Imraan Ismail, the product manager at Labournet, also addressed the webinar. He said moving human resource functions to a central cloud-based system has benefits for everyone, including managing remote workers, expats, and company management.
He noted that centralised systems are the foundation of simplicity. Employees can apply for leave, submit performance appraisals, and access payslips remotely. “Gone are the days when businesses were held to ransom by key individuals that were responsible for different aspects of human capital management and the related infrastructure,” said Imraan. He explained that the traditional stand-alone systems placed a lot of responsibility on specific individuals.
Operations on multiple systems also meant businesses have to pay more for system interfacing and integration, and on-site maintenance. Data integrity was also dependent on the proper management of these systems.

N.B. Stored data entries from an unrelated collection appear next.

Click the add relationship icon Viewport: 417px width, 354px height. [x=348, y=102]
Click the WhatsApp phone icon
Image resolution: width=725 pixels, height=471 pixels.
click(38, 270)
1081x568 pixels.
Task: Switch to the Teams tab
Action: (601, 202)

Payspace managing director Sandra Crous told webinar participants that having a centralised system has made life easier for compliance, especially for multinational companies. She explained that international companies struggle with operating across language and currency barriers. “To stay compliant across 54 countries across the African continent, to deal in 41 currencies and 140 languages is simply not an easy task,” said Sandra. She said the most significant benefit of having human capital management on a single system is when regions consolidate reports.
“For example, if you pay people in Mauritius in rupees and people in the Ivory Coast in francs, but the company is based in the UK, those reports need to be converted to pounds, so it helps that all this information is on one system, said Sandra.
A single service provider maintains the centralised systems and their functions. Previously complicated tasks related to compliance in each country that would ordinarily be manually inputted across networks, such as compliance with minimum wage per country, public holidays, or changes in social security requirements, can be updated automatically and ready for roll-out in the business. “Therein lies the power of human capital management on a cloud system,” said Sandra.